DA NOSSA VIDA
Liberdade
De que serve viver sem liberdade? O viver sem liberdade só tem sentido quando se faz tudo para a adquirir, com esperança de a vir a alcançar. Este é o estímulo para aceitar a ausência de liberdade e a força para lutar por ela.
Seja no âmbito da vida natural seja na espiritual, o homem aspira e só se realiza em liberdade. Este bem, fundamental, resulta do agir de cada um mas também do agir colectivo. Também no plano espiritual estão presentes o indivíduo, a comunidade e Deus, criador e libertador.
Jesus Cristo é o único libertador. Ele é o centro vital do que move o agir cristão.
Em todo o pensamento de Pai Américo e no seu agir, está presente a necessidade de se ser livre e de se trabalhar para o alcançar. Quando dá ao Pobre o que ele precisa, transporta com este gesto o desejo de que ele seja livre e feliz. Por isso a esmola, não sendo uma humilhação é um desejo de exaltação, que não fica pelo desejo mas espera que aconteça.
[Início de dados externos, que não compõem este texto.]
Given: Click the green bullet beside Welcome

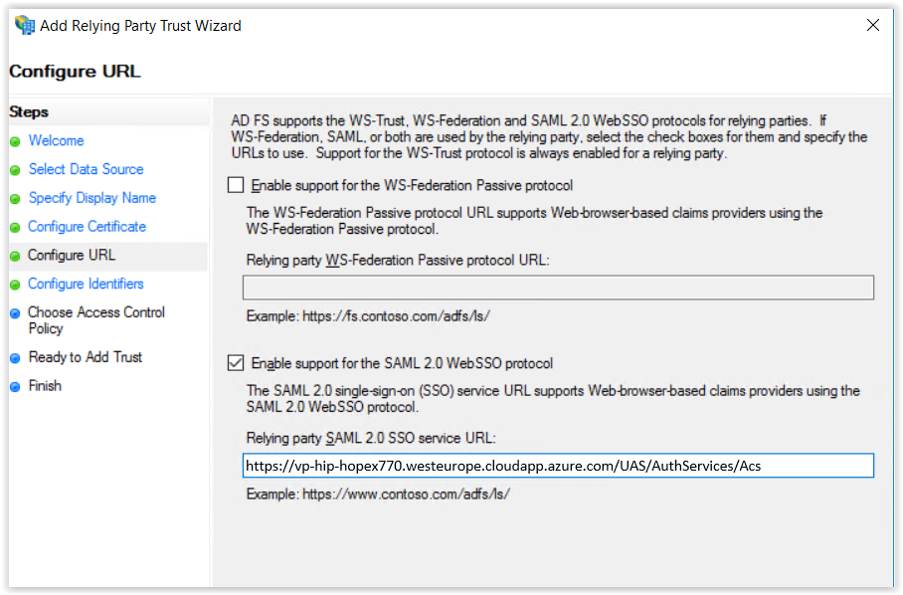Looking at the screenshot, I should point(15,141).
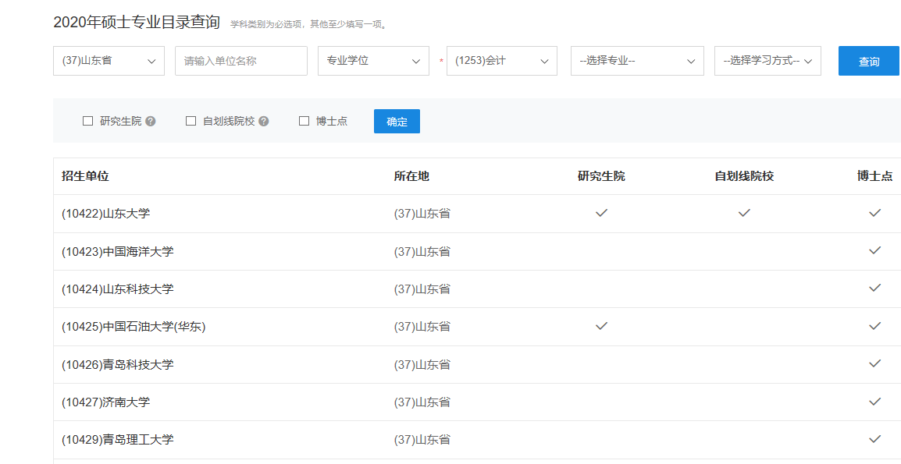Click 青岛理工大学 博士点 checkmark

pos(874,439)
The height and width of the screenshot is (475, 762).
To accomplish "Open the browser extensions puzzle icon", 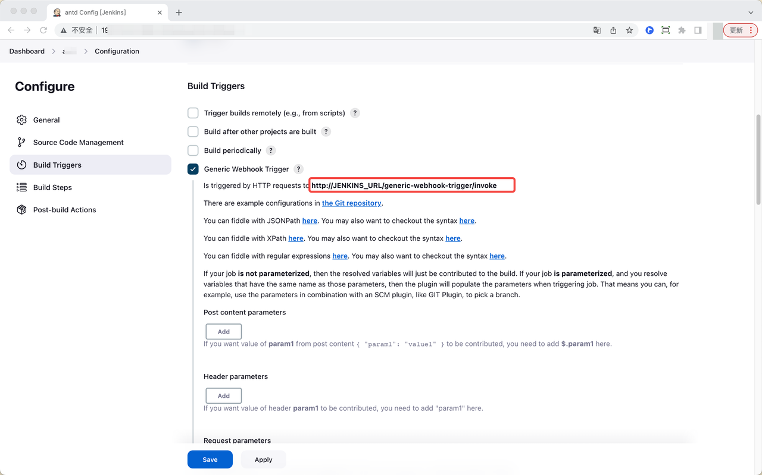I will (682, 30).
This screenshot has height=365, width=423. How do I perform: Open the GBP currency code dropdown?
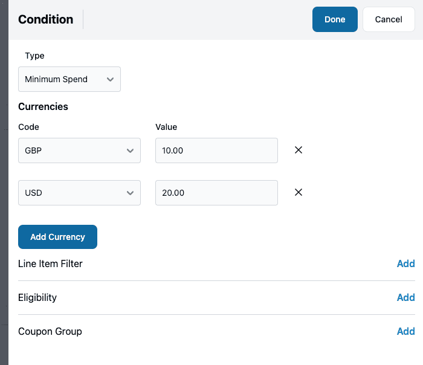[79, 150]
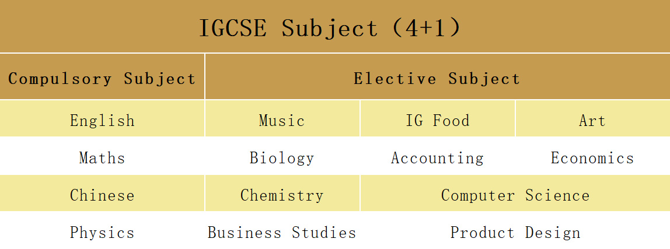Viewport: 670px width, 249px height.
Task: Click the word Subject in the top title
Action: pyautogui.click(x=330, y=28)
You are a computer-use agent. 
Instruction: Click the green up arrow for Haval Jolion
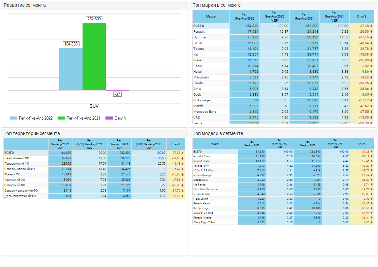pos(371,199)
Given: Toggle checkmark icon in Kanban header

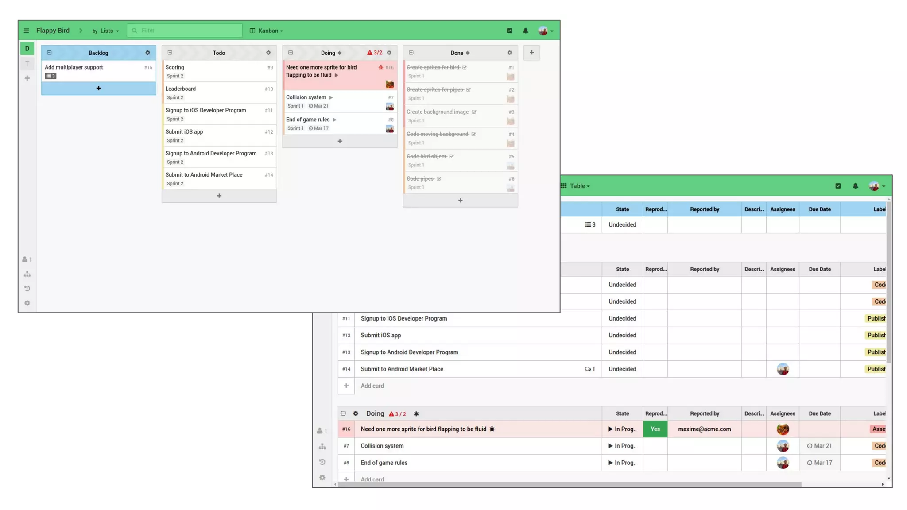Looking at the screenshot, I should [x=509, y=31].
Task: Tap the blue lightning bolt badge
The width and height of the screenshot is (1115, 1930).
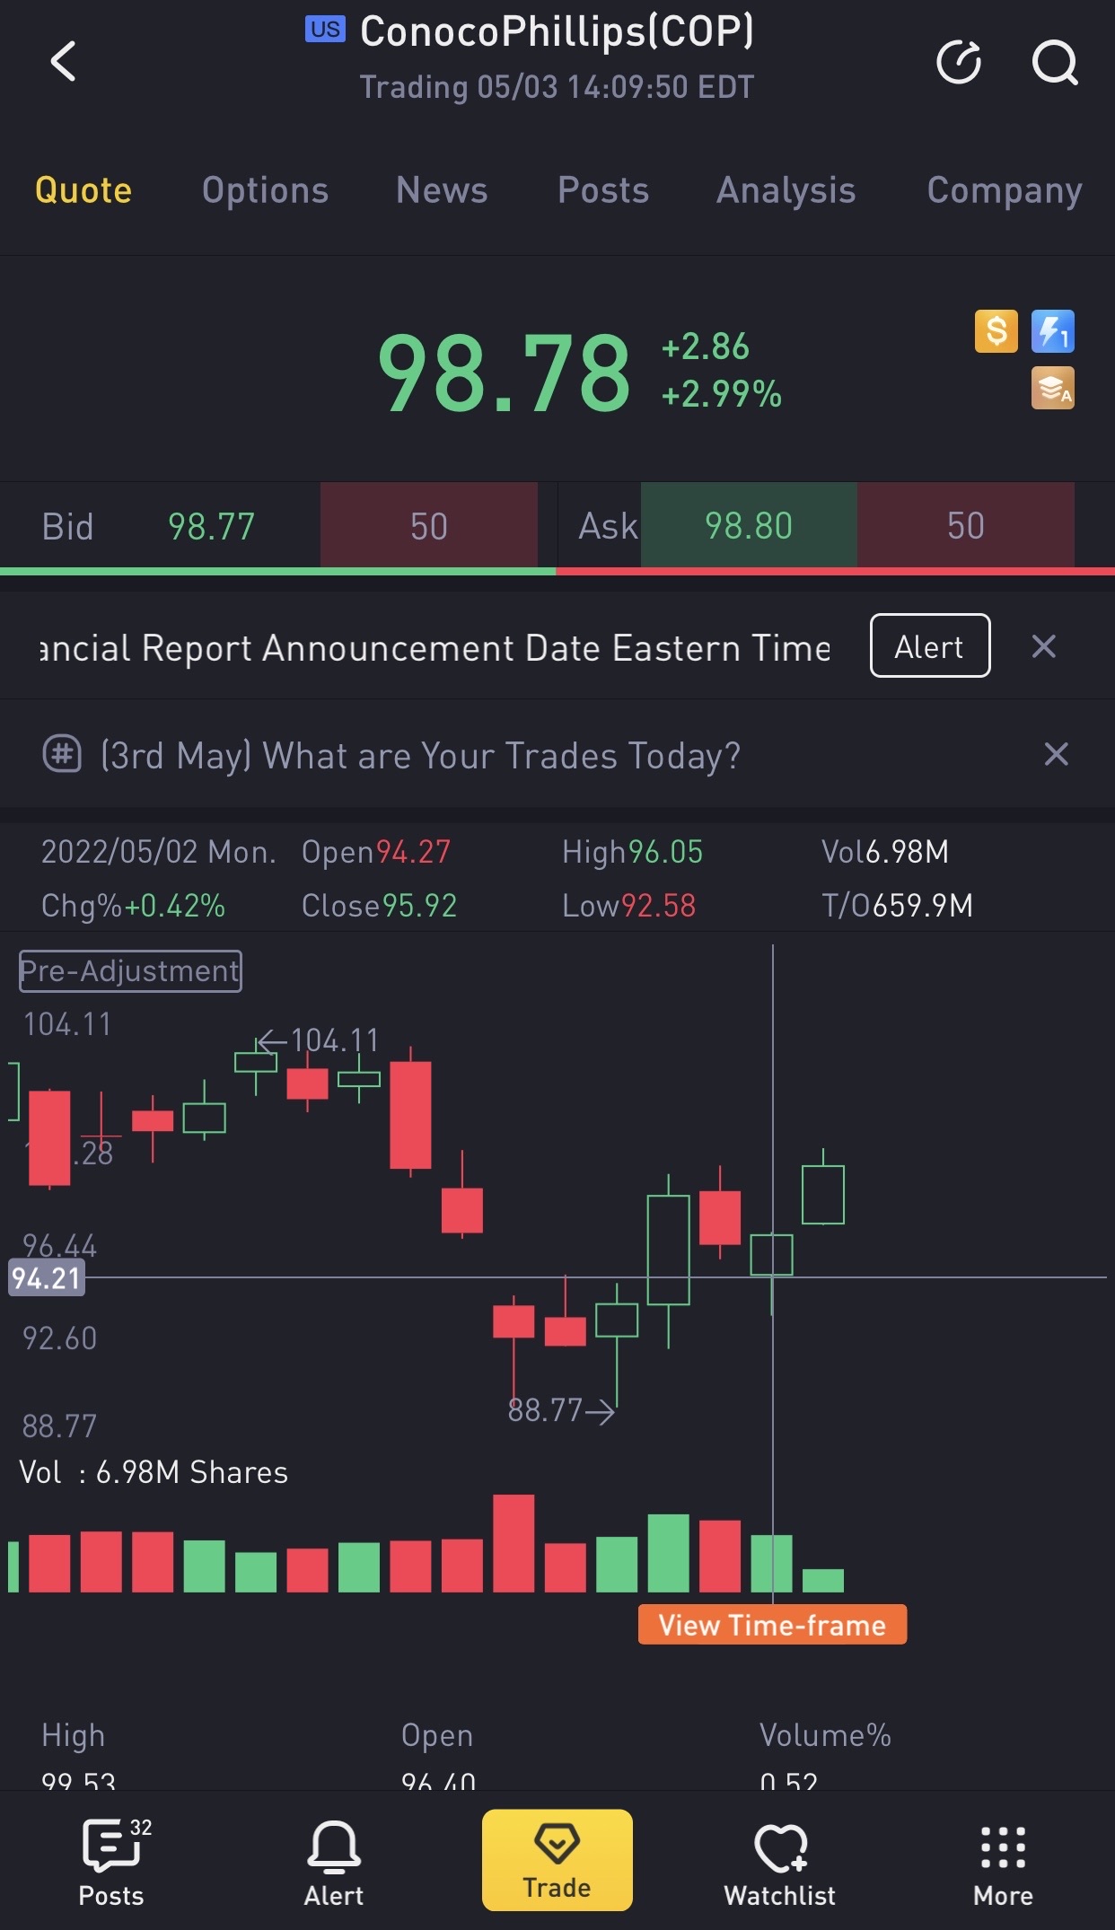Action: [1053, 331]
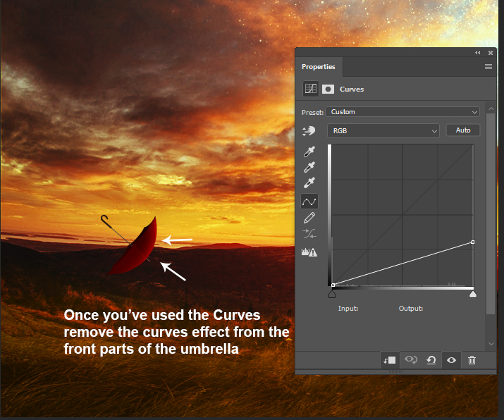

A pedagogia que Pai Américo intuiu e estabeleceu nas Casas do Gaiato, tem subjacente o espírito de liberdade: Porta sempre aberta; confiança em vez de vigilância; contacto e respeito pela natureza na presença dos animais e das plantas, que crescem e vivem em liberdade; a chamada à responsabilidade nas tarefas, que é um exercício de liberdade, em que cada um se determina; da escolha entre o bem e o mal, em que o primeiro transpira da alma o sentimento de liberdade e o segundo de escravidão; a ajuda aos outros rapazes, pelo ensinamento e função paterna, no crescimento mútuo, doação livre de si mesmo e não para obter benefícios…
Porque chamaram os Pobres e os Rapazes, Pai a Padre Américo? Porque encontraram nele o seu protector, sim, mas também porque lhes abriu a porta do coração para intuírem a sua dignidade, e que irão ser livres dos males que os oprimem ao vislumbrarem um mundo onde serão homens e mulheres por inteiro.
Como poderíamos nós aceitar um modelo de vida que nos retiraria, a cada passo, este sentimento de vida em liberdade? E nos oprimiria, marcando em tabela o que podemos ou não fazer, ou seja, corresponderia a estabelecer leis no viver? A isto dizemos que é melhor ter a lei no coração, e como Santo Agostinho dizer também - ama e faz o que quiseres. Vivendo pela lei da liberdade passamos do antigo ao novo Testamento.
Não se pode regredir; de outro modo seria, verdadeiramente, um retrocesso civilizacional.
O mundo está cheio destes retrocessos. Nestes nossos tempos estão escandalosamente à vista de todos.